Trying out QvQ—Qwen’s new visual reasoning model
24th December 2024
I thought we were done for major model releases in 2024, but apparently not: Alibaba’s Qwen team just dropped the Apache 2.0 licensed QvQ-72B-Preview, “an experimental research model focusing on enhancing visual reasoning capabilities”.
Their blog post is titled QvQ: To See the World with Wisdom—similar flowery language to their QwQ announcement QwQ: Reflect Deeply on the Boundaries of the Unknown a few weeks ago in November.
It’s a vision-focused follow-up to QwQ, which I wrote about previousy. QwQ is an impressive openly licensed inference-scaling model: give it a prompt and it will think out loud over many tokens while trying to derive a good answer, similar to OpenAI’s o1 and o3 models.
The new QvQ adds vision to the mix. You can try it out on Hugging Face Spaces—it accepts an image and a single prompt and then streams out a very long response where it thinks through the problem you have posed it. There’s no option to send a follow-up prompt.
I’ve tried it out with a bunch of things, with mixed results—but it’s really fun seeing how it works through a problem.
My most successful prompt was “Count the pelicans” with this image:
Here’s the full response. Some highlights:
So I’ve got this picture of some pelicans, and I need to count them. Let me see... First off, I know that pelicans are those big birds with the massive beaks, right? [...]
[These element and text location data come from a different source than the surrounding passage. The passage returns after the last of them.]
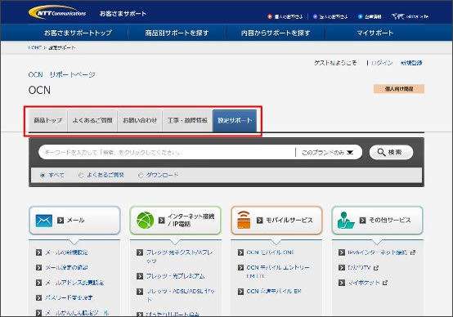This screenshot has width=453, height=317.
Task: Click arrow icon beside OCN モバイル ONE
Action: tap(240, 252)
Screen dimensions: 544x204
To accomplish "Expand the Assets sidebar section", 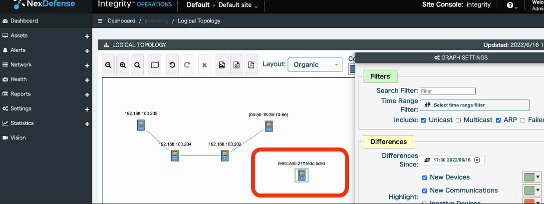I will click(x=87, y=36).
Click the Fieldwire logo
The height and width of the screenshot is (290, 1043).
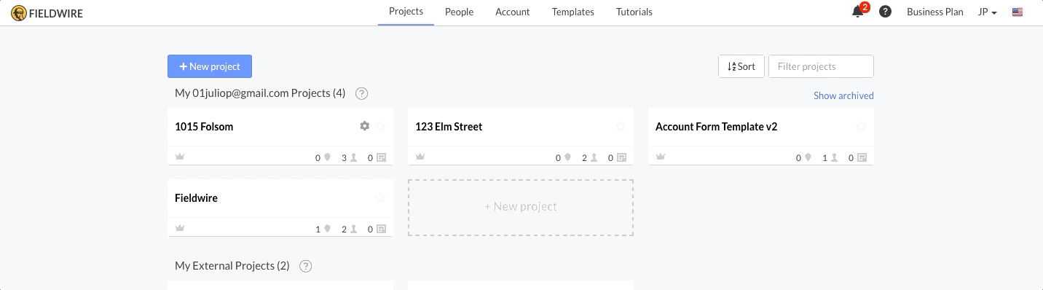tap(47, 12)
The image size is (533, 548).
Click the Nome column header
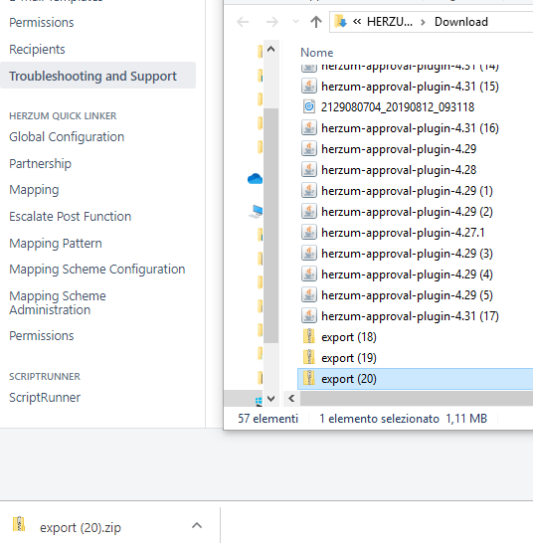pyautogui.click(x=316, y=53)
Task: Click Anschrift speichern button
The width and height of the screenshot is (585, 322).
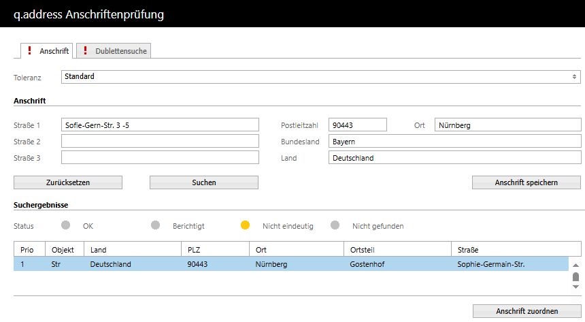Action: coord(527,182)
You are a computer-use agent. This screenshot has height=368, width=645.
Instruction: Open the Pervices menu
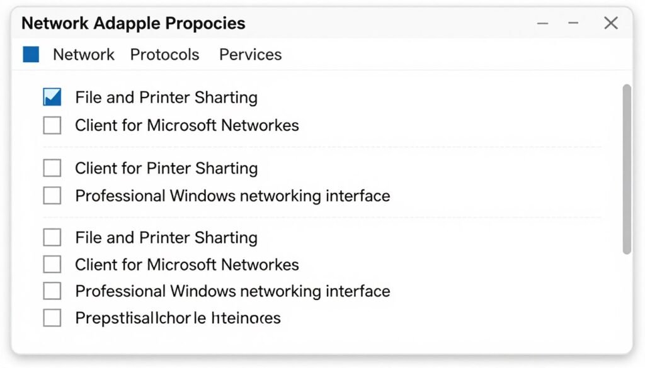coord(250,55)
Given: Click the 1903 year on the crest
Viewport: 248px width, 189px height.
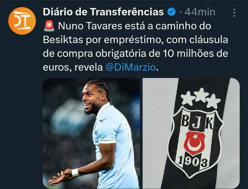Looking at the screenshot, I should 192,162.
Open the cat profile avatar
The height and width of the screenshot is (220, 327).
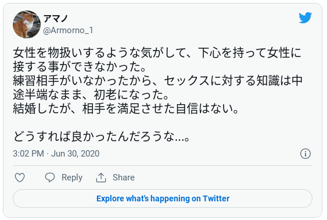pyautogui.click(x=27, y=24)
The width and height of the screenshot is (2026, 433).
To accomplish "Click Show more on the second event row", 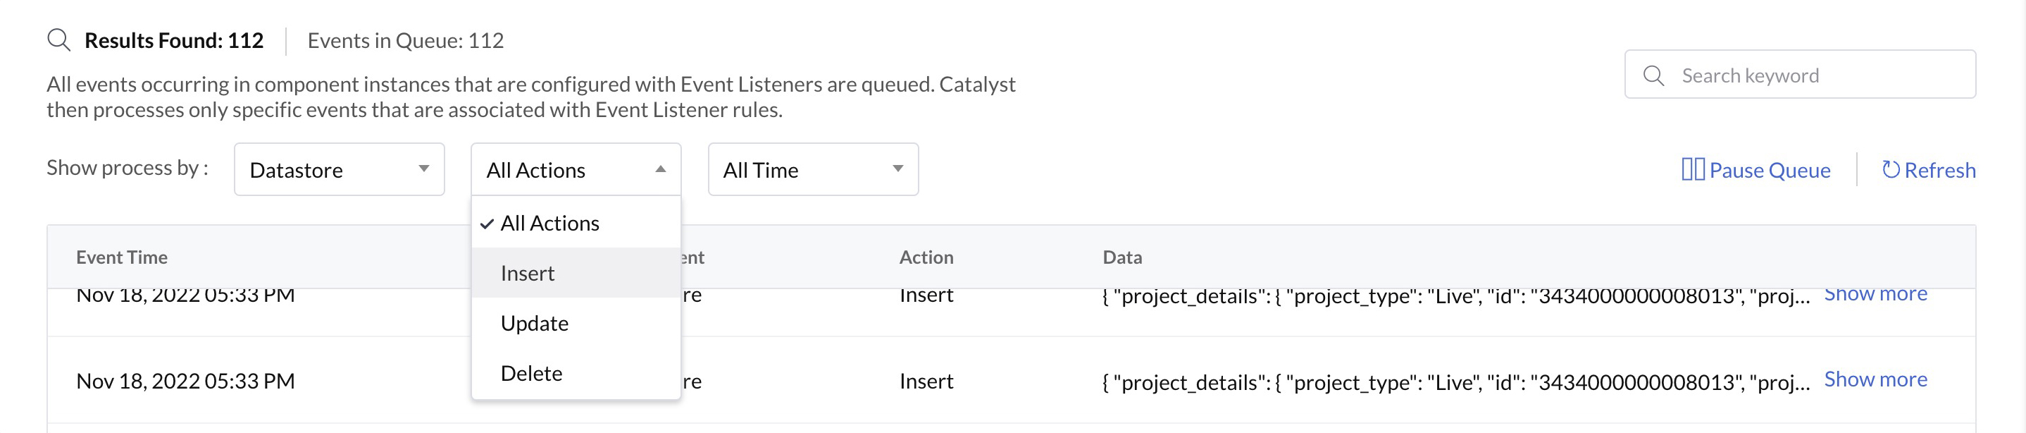I will click(1876, 379).
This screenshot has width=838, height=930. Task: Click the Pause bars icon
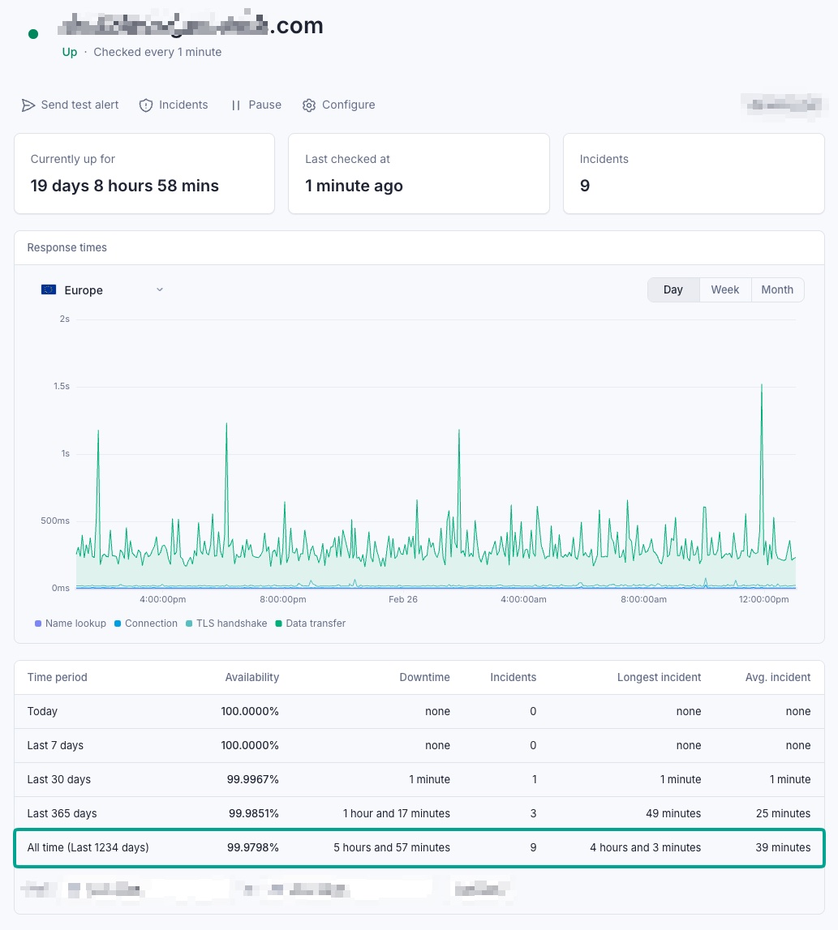click(236, 105)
Let me try counting again, more carefully this time. Starting from the left:
- The first pelican is fully visible, standing at the front.
- Behind it, slightly to the right, is the second pelican.
- Then, further back, there’s a third pelican.
- And next to that one, there’s a fourth pelican.
So, that’s four pelicans in total. But, I notice that on the far right of the image, there’s part of another bird, maybe a pelican’s back or tail feathers, but it’s not fully in the frame, so I don’t think I should count it as a whole pelican.
Something about the tone of voice it uses, “First off, I know that pelicans are those big birds with the massive beaks, right?”, tickles me.
I also tried this on a much harder image—it counted 17 which looks about right to me but honestly I have trouble with that image myself.
I fed in one of the ARC-AGI puzzles that o3 had failed at.
It produced a very lengthy chain of thought that was almost entirely incorrect, but had some interesting “ideas” in it:
[...] Let me try to think in terms of cellular automata rules, like Conway’s Game of Life.
In Game of Life, each cell’s state in the next generation is determined by its current state and the states of its eight neighbors.
Perhaps a similar rule applies here.
Finally, I asked it to “Estimate the height of the dinosaur” against this image (which, as it correctly noted, is actually an inflatable dragon):
I’m not sure this task is even possible given the lack of items in the frame of comparable known height. It had a good go at it though! I particularly enjoyed how it began:
So I’ve got this inflatable Christmas decoration, and it’s a dragon! But not just any dragon—it’s a green dragon wearing a Santa hat and a red and white scarf. And get this, there’s a reindeer on its back, also wearing a Santa hat and holding onto the dragon’s wings. It’s pretty festive and colorful, with lots of vibrant greens, reds, and yellows.
The dragon has these big, friendly eyes and a smiling face, which makes it look really cheerful. Its wings are spread out, and it has white claws on its feet. The reindeer is brown with antlers and seems to be enjoying the ride on the dragon’s back.
Now, the question is, how tall is this inflatable dragon? I need to estimate its height. Let me see. I’m standing next to it, and I’m about 5 feet 10 inches tall. The dragon is definitely taller than me. Maybe around 8 or 9 feet high? But I should try to be more precise.
I wonder how it decided that its own height was 5 feet 10 inches!
Running QvQ locally
All of my experiments so far have used the hosted Hugging Face demo. I’m hoping to try it out on my own laptop soon—I think it should just fit in 64GB of M2, maybe with a smaller quantization.
Right now the options are:
- Qwen/QVQ-72B-Preview on Hugging Face has the GPU model weights, for use with Hugging Face Transformers and the qwen-vl-utils Python package.
- Prince Canuma converted the model for Apple’s MLX framework as mlx-community/qvq-72b-preview and got it working with his excellent mlx-vlm package.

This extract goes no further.